McDonald, however, is a bit more complicated. Lawyers for McDonald are hoping to convince the Supreme Court that the Second Amendment, as defined by Scalia’s Heller decision, has to be applied to the states because of the Fourteenth Amendment, which, as it might apply to McDonald, says: “Section 1. All persons born or naturalized in the United States, and subject to the jurisdiction thereof, are citizens of the United States and of the State wherein they reside. No State shall make or enforce any law which shall abridge the privileges or immunities of citizens of the United States; nor shall any State deprive any person of life, liberty, or property, without due process of law; nor deny to any person within its jurisdiction the equal protection of the laws.

Whether we like it or not or agree, over the years the Due Process Clause of the Fourteenth Amendment has been used repeatedly to apply our rights under the Constitution. I have often asked why the Second Amendment cannot stand along and have never received what I would call a satisfactory answer. Nevertheless, McDonald will ague accordingly in hopes that the Supreme Court will agree.

I have repeatedly stated that I thought the use of the Fourteenth Amendment to apply the Second Amendment to the states comes at us as a bit of a two-edged sword. I still think I’m right in that analysis. States are scrambling around finding ways of reestablishing their sovereignty. Because the Fourteenth Amendment utilizes the power of the Federal Government to apply a Constitutional right, isn’t that somehow calling upon the authority to exert the power one is seeking to get out from under?

Ken Klukowski for Townhall, makes a stab at trying to explain how lawyers for McDonald will use the Fourteenth Amendment to win their case.

The lawyers for Otis McDonald and his co-plaintiffs are libertarian activists, who are pushing an aggressive and potentially risky constitutional theory to the Court. Without getting too much in the legal weeds, McDonald is arguing that the Court should extend gun rights to the states through the little-known Fourteenth Amendment Privileges or Immunities Clause, and overrule a venerable precedent from 1873 called the Slaughter-House Cases, which protects state sovereignty by limiting the reach of Congress and the courts.

The National Rifle Association, considered a “respondent” in this case, has been granted time on the floor to argue their side of this case in hopes to keep the court focused on gun rights and not allow the “Privileges and Immunities Clause” argument to become so broad based the court balks on making any ruling. The NRA would like to use the Fourteenth Amendment to only apply to the Second Amendment in this case.

The NRA’s argument therefore stresses that the Court should apply (or “incorporate”) the Second Amendment to the states through the Fourteenth Amendment Due Process Clause.
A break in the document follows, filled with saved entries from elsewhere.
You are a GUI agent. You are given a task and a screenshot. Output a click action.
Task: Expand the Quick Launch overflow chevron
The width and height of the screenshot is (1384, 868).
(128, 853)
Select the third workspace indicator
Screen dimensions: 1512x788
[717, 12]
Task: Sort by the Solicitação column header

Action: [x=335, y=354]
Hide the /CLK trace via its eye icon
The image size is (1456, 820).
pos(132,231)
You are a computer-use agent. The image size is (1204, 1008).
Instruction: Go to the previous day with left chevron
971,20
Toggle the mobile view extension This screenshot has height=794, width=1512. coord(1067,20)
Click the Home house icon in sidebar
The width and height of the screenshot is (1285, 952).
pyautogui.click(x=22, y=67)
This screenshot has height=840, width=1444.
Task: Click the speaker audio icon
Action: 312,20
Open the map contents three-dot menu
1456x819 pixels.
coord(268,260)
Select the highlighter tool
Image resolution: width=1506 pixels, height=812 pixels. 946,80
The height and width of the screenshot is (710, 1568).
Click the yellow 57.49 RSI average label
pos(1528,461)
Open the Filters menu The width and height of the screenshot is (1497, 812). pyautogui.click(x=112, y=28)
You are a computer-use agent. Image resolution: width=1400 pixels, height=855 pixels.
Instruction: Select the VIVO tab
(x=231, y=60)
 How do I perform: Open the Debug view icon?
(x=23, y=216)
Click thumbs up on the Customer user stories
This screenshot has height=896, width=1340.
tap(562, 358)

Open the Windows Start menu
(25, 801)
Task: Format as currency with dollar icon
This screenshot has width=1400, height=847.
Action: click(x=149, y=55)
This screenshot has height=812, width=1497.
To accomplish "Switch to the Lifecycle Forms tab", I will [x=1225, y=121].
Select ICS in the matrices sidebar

Although this approach is beset with problems from a conservative legal perspective, it’s nonetheless how the Court has always tackled these issues and so it becomes the safest route for extending gun rights to the states.

On March 2, 2010, the Supreme Court is scheduled to hear oral arguments in this case. How focused it will be remains to be seen. Potentially, this ruling, as it might pertain to our Second Amendment, could be huge. In this modern era of gun laws and battles over gun rights, each step taken to define our right to own guns is monumental. We must remember that the Supreme Court has tended to shy away from Second Amendment interpretations. Should the Court opt to define for us the powers of the states in forcing gun laws, would be historical.